The authors employ asynchronous software pipelining to overlap computation with memory operations, ensuring maximum utilization of GPU Tensor Cores. This technique involves using warp specialization and pipelined memory loading to maintain the tensor cores at full capacity.

Experiments and Results

Performance Metrics

GLA exhibits superior token throughput and reduced latency in online server benchmarks compared to MLA. Notably, GLA achieves up to twice the throughput and significantly lowers latency across different concurrency levels. Figure 3

Figure 3

Figure 3: Output throughput comparison under live server benchmark settings, highlighting GLA's performance edge over MLA.

Scalability

The rigorous evaluation across different scales and setups demonstrates GLA's robustness. With superior parallelization capabilities, GLA effectively utilizes available hardware resources, significantly outperforming MLA in distributed inference scenarios.

Discussion

The interplay between arithmetic intensity and parallel execution explored in the paper addresses fundamental bottlenecks in LLM decoding. The techniques articulated pave the way for more sustainable and economically feasible LLM deployment across various hardware architectures, including edge devices.

Conclusion

The research demonstrates that optimizing attention mechanisms for hardware efficiency can result in significant improvements in LLM inference.
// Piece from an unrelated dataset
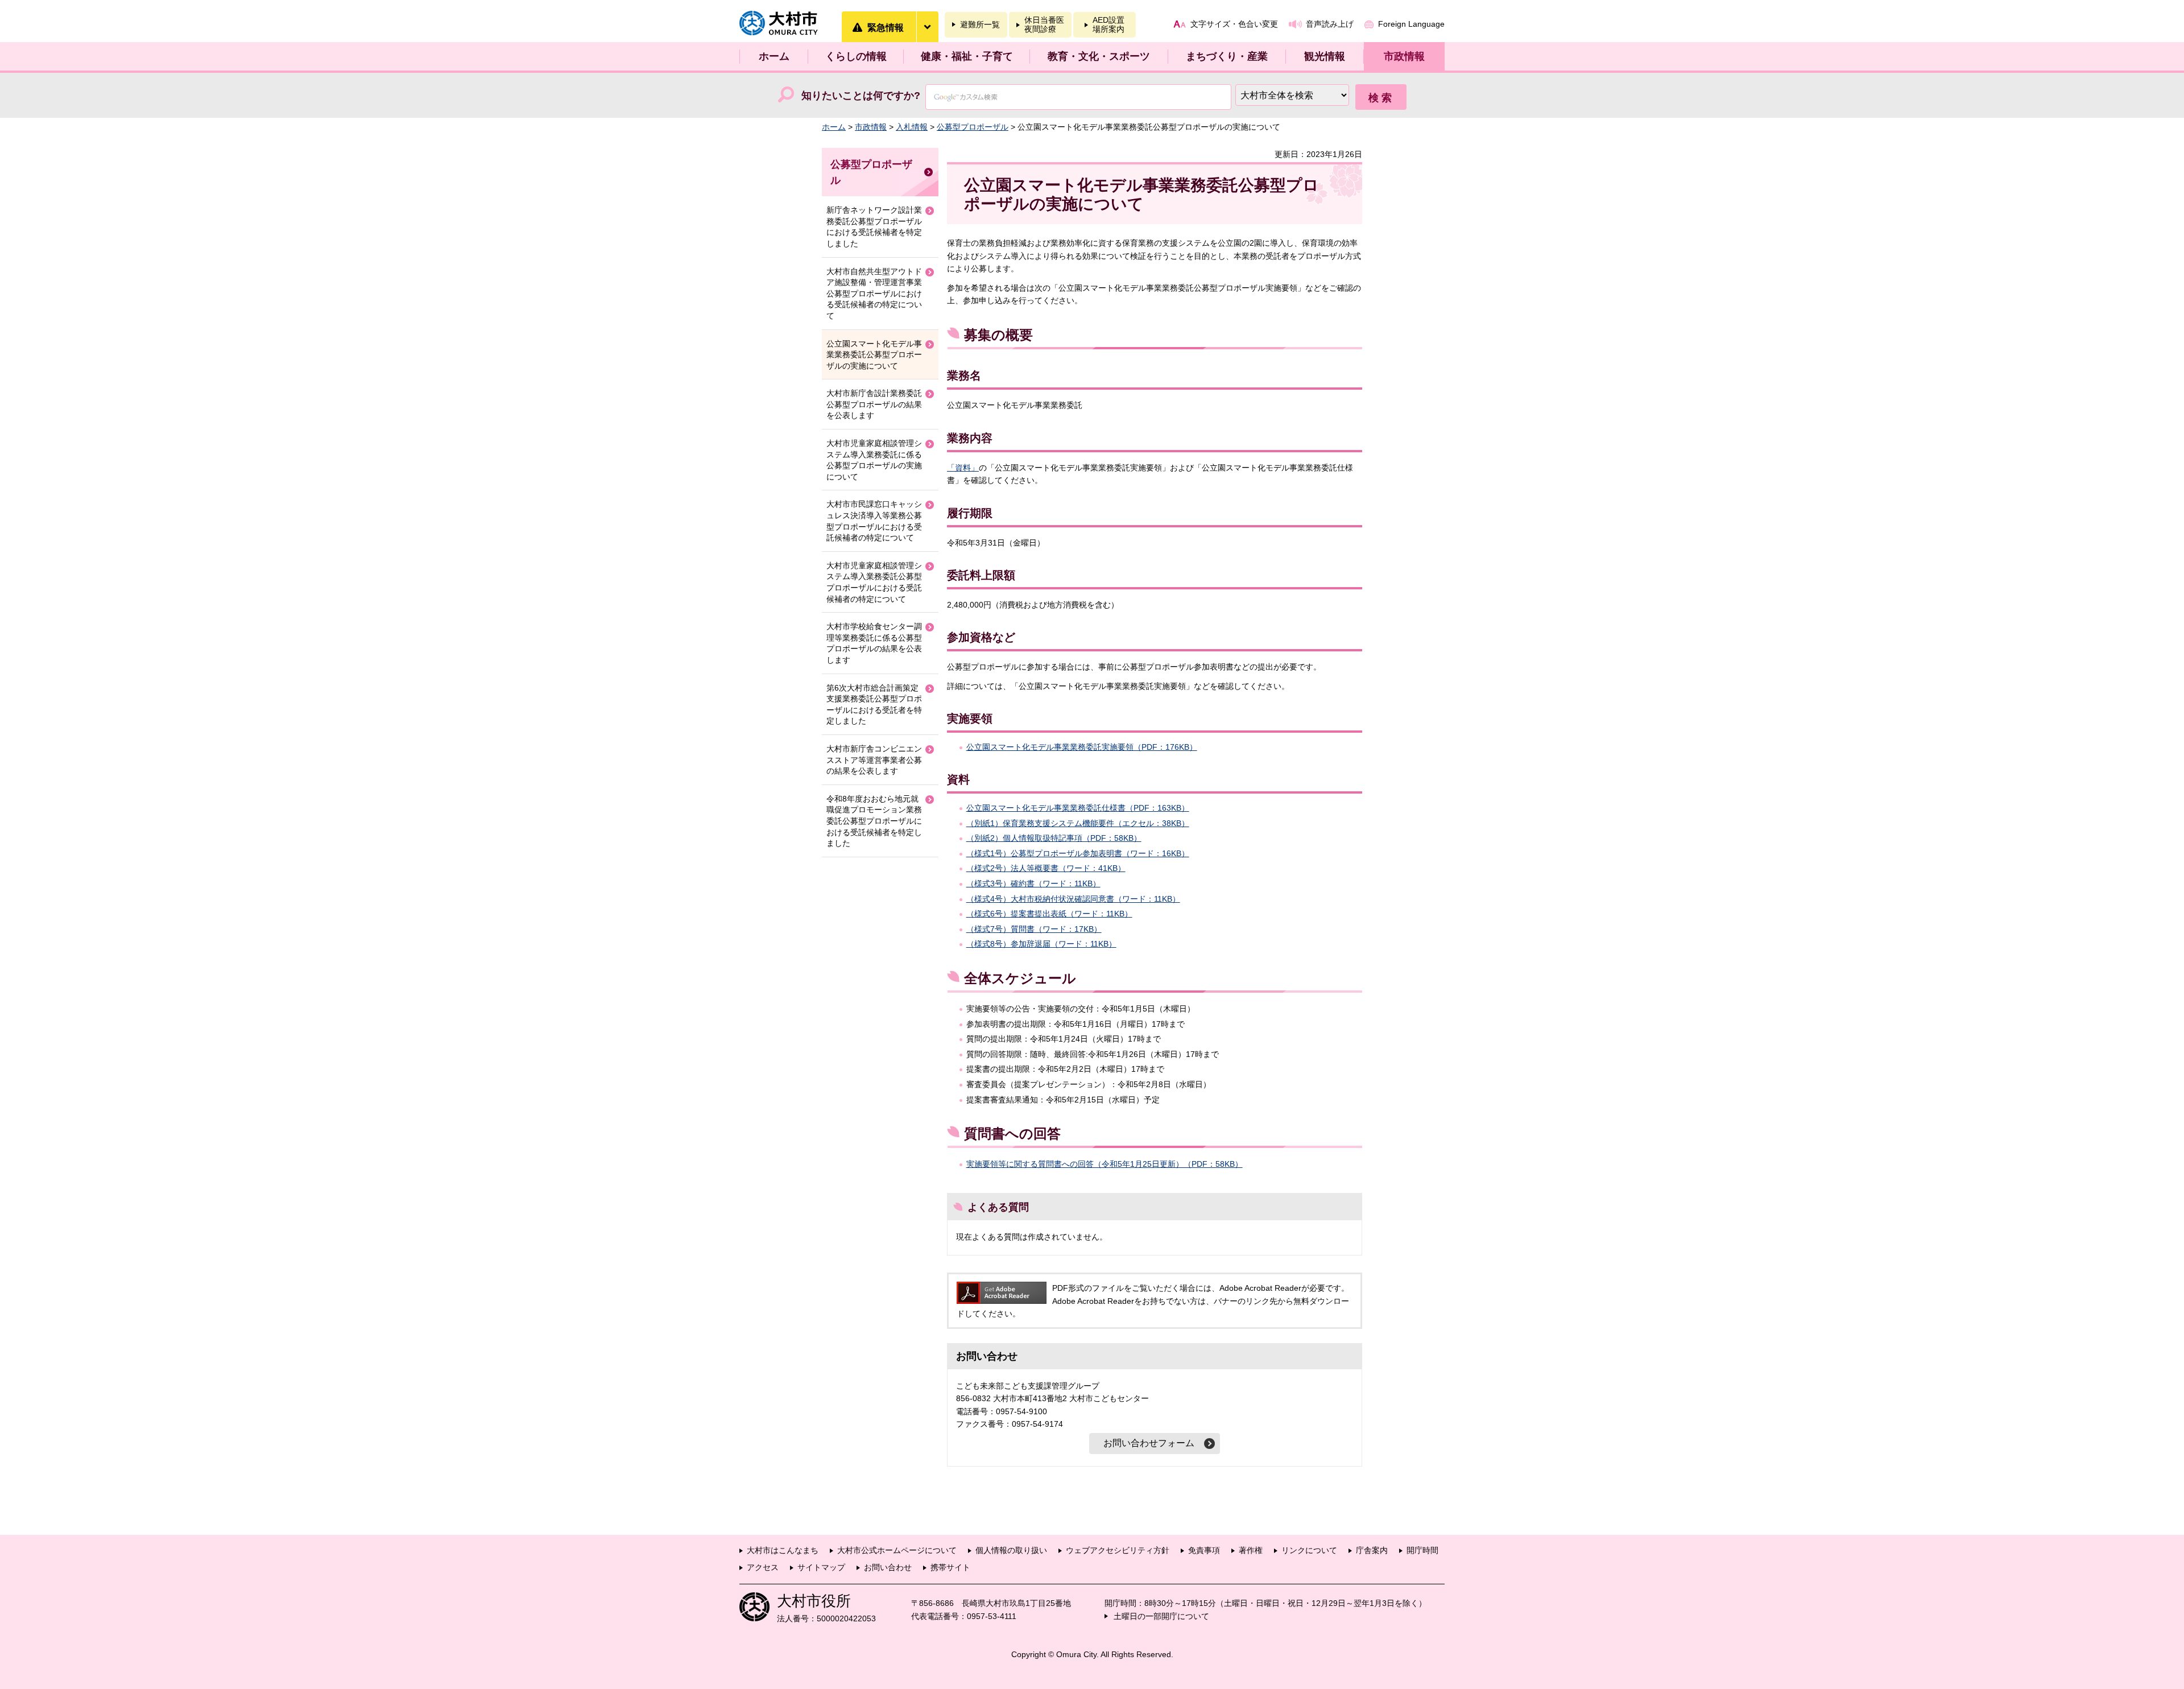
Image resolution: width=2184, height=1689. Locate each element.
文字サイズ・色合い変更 (1234, 23)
GTA and GLA provide compelling alternatives to existing attention architectures by ensuring higher computational efficiency and effective scalability, which are critical for real-time applications.

This paper underscores a pivotal step towards more efficient and practical applications of LLMs, potentially influencing future research and implementation of neural architectures on a large scale.